The reflection coefficient of a fractional reflector

This paper considers the question of characterizing the behavior of waves reflected by a fractional singularity of the wave speed profile, i.e., of the form$c(x_1,x_2,x_3)=c_0{(1+{\left(\frac{x_1}{\ell }\right)}_{+}^{\alpha })}^{-1/2},$ for $\alpha >0$ not necessarily integer. We first focus on the case of one spatial dimension and a harmonic time dependence. We define the reflection coefficient R from a limiting absorption principle. We provide an exact formula for R in terms of the solution to a Volterra equation. We obtain the asymptotic limit of this coefficient in the large $\ell \omega /c_0$ regime as$R=\frac{\Gamma (\alpha +1)}{{\left(2i\right)}^{\alpha +2}}{\left(\frac{c_0}{\ell \omega }\right)}^{\alpha }+\text{lower order terms.}$ The amplitude is proportional to ${\omega }^{-\alpha }$, and the phase rotation behavior is obtained from the $i^{-(\alpha +2)}$ factor. The proof method does not rely on representing the solution by special functions, since $\alpha >0$ is general.

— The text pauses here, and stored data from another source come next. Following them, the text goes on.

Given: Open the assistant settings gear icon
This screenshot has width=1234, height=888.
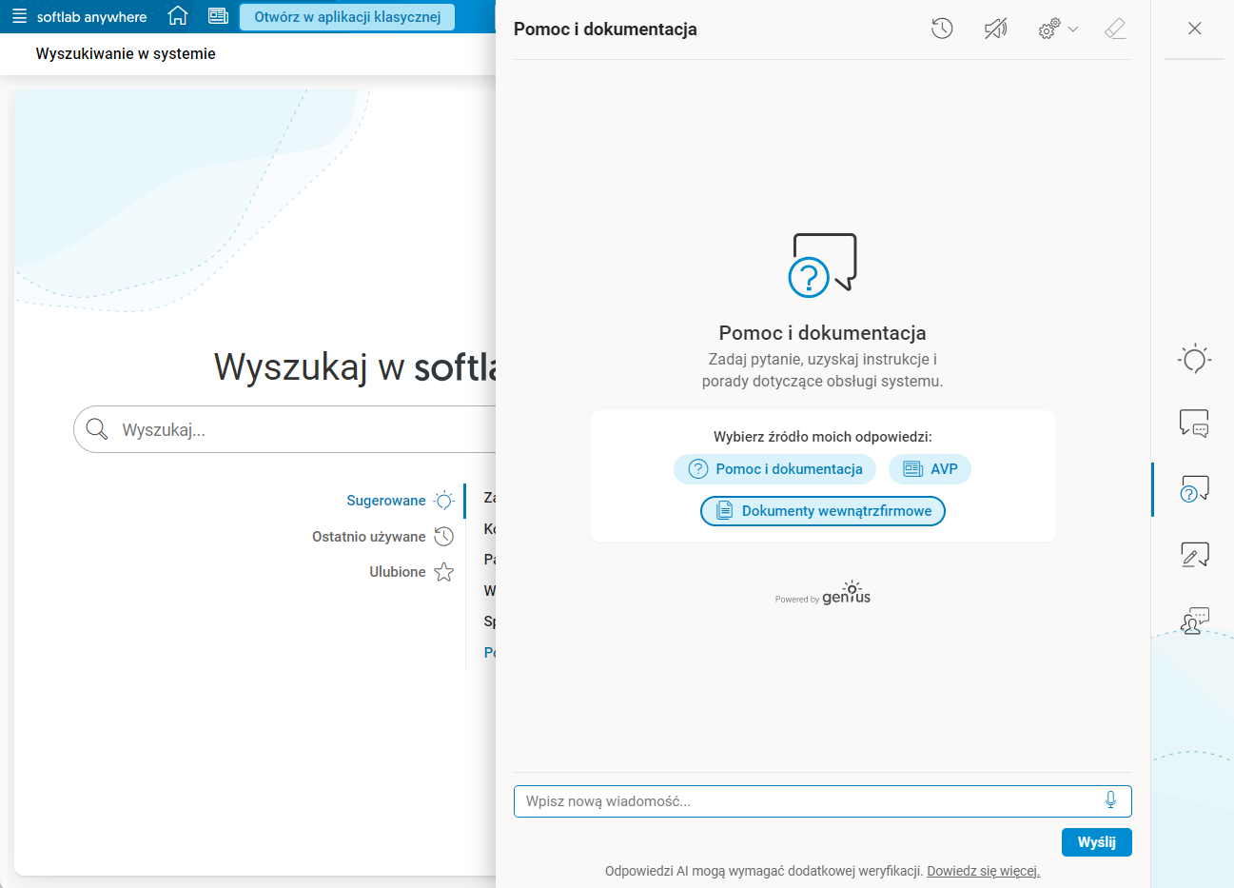Looking at the screenshot, I should 1049,29.
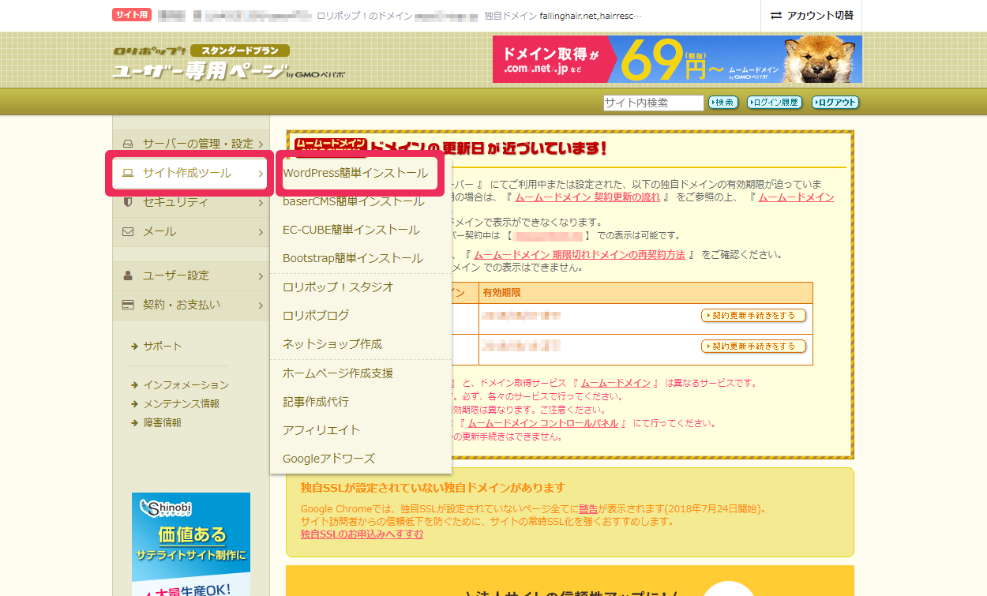Expand the Contract & Payment chevron

click(260, 305)
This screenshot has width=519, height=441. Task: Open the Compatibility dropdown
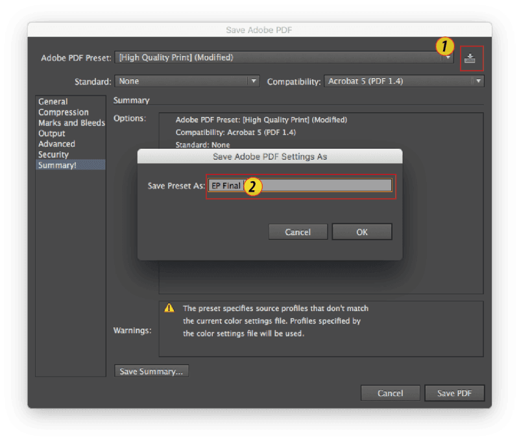click(404, 81)
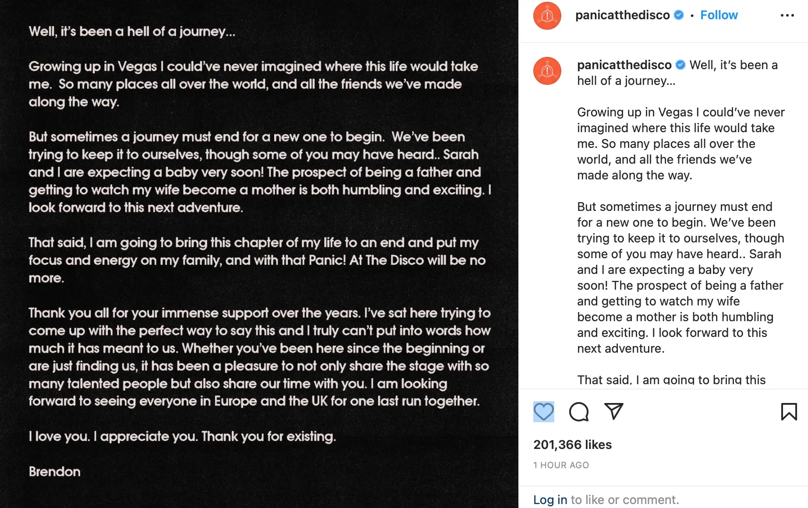
Task: Click the orange profile avatar in the header
Action: (x=547, y=16)
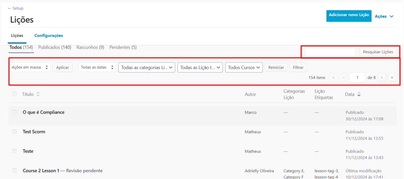Select the Test Scorm row checkbox
404x179 pixels.
tap(15, 132)
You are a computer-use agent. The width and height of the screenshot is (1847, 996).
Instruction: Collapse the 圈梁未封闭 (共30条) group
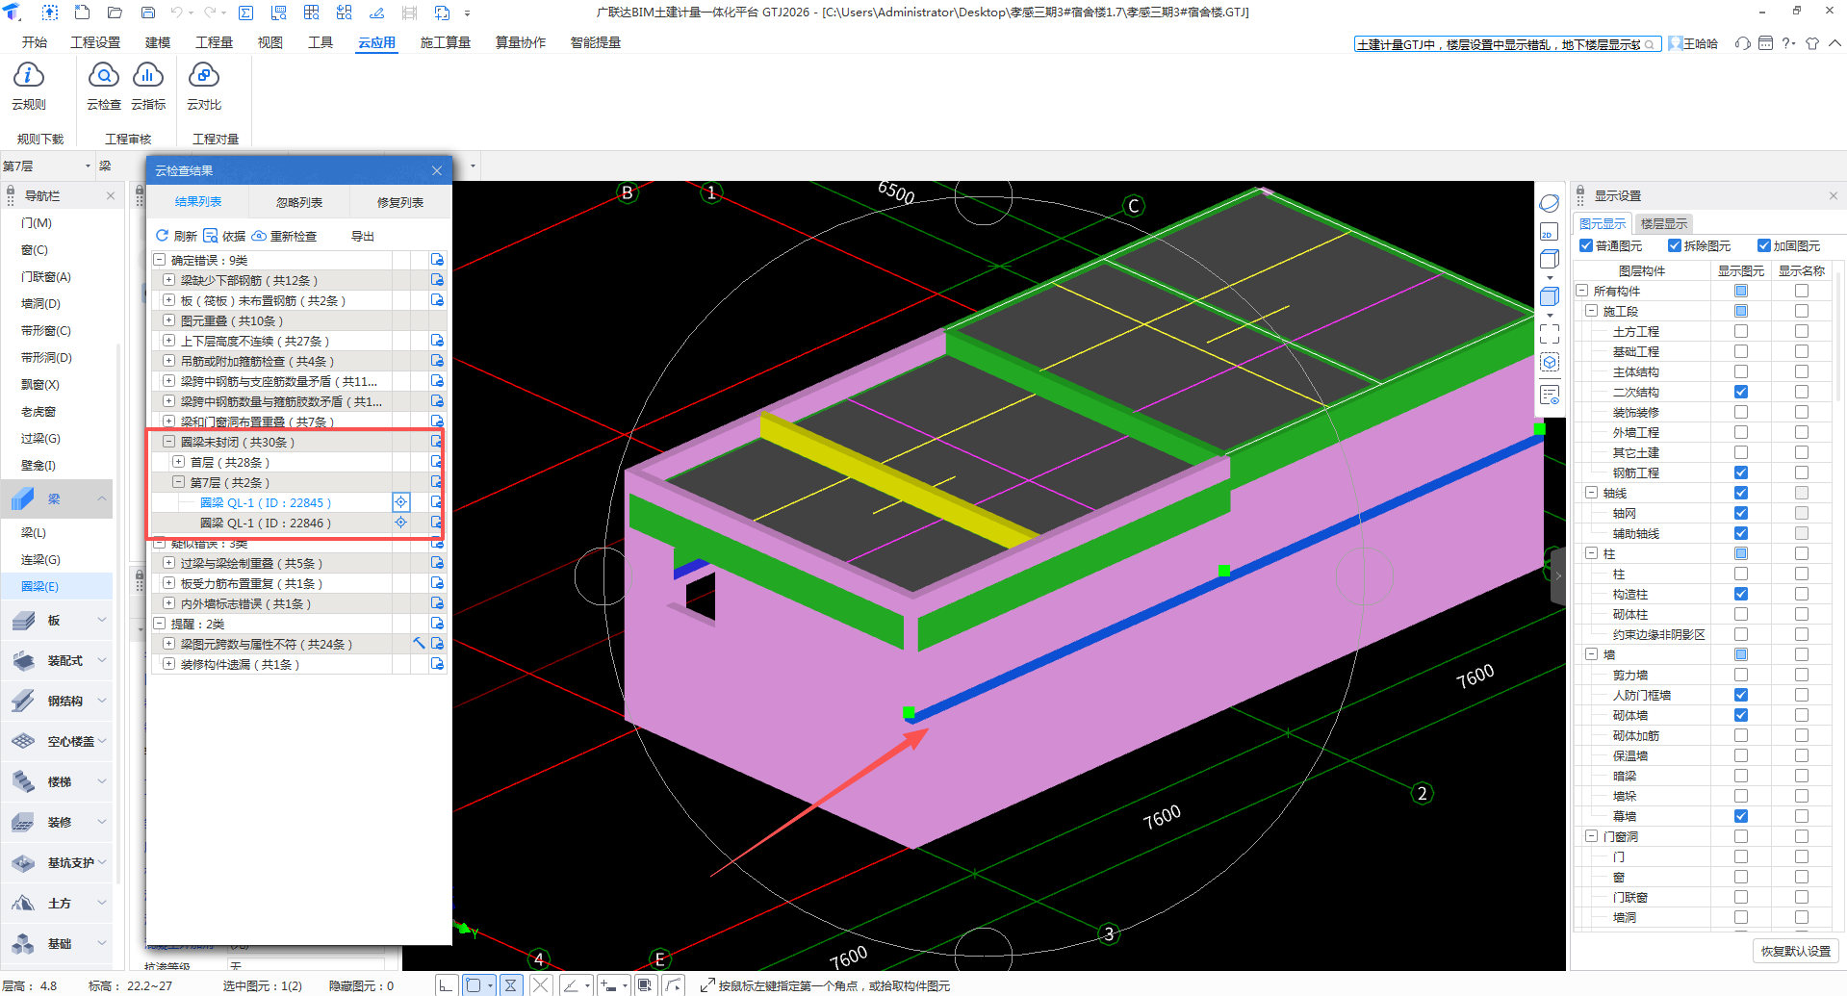tap(168, 442)
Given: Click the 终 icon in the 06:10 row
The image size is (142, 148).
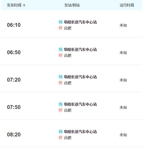Looking at the screenshot, I should [x=60, y=28].
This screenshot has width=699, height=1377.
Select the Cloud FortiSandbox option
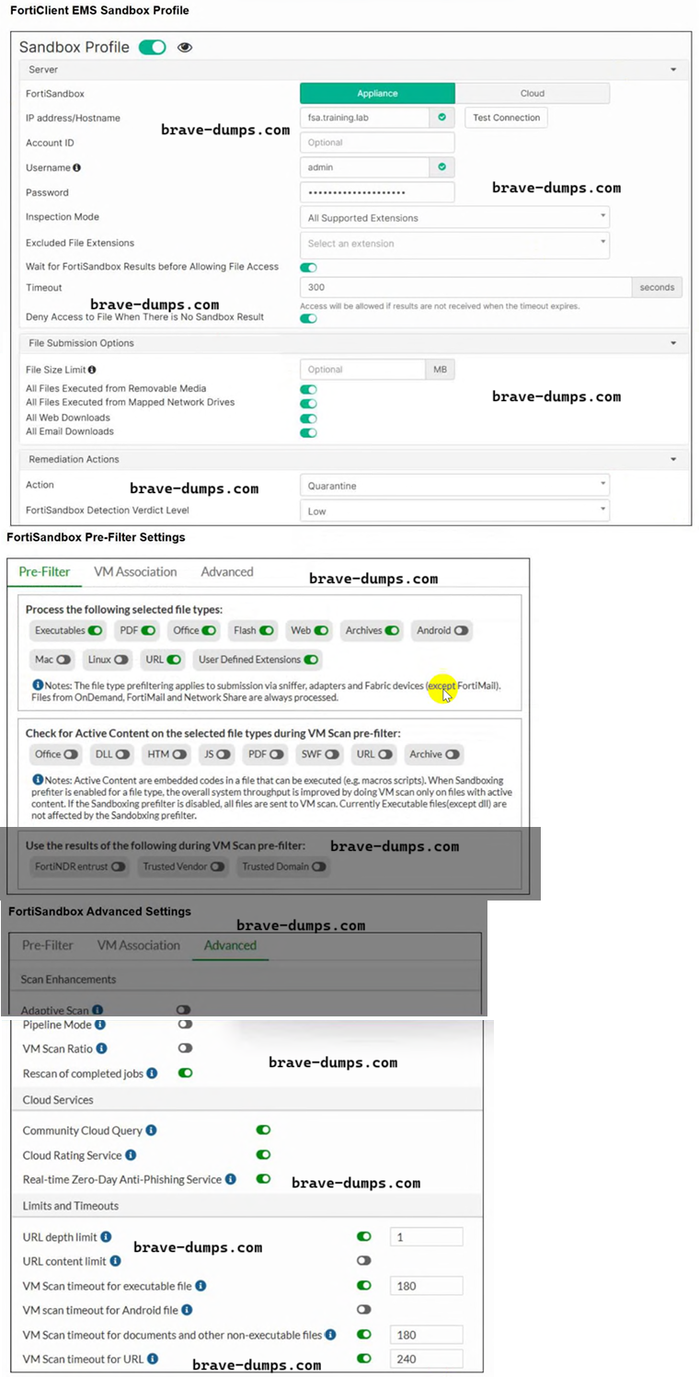click(x=532, y=93)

In the multi-dimensional layered case, we obtain a similar result where the nondimensional variable $\ell \omega /c_0$ is modified to account for the angle of incidence. The asymptotic analysis now requires the waves to be non-glancing. The resulting reflection coefficient can now be interpreted as a Fourier multiplier of order −α.

In practice, the knowledge of the dependency of both the amplitude and the phase of R on ω and α might be able to inform the kind of signal processing needed to characterize the fractional nature of reflectors, for instance in geophysics.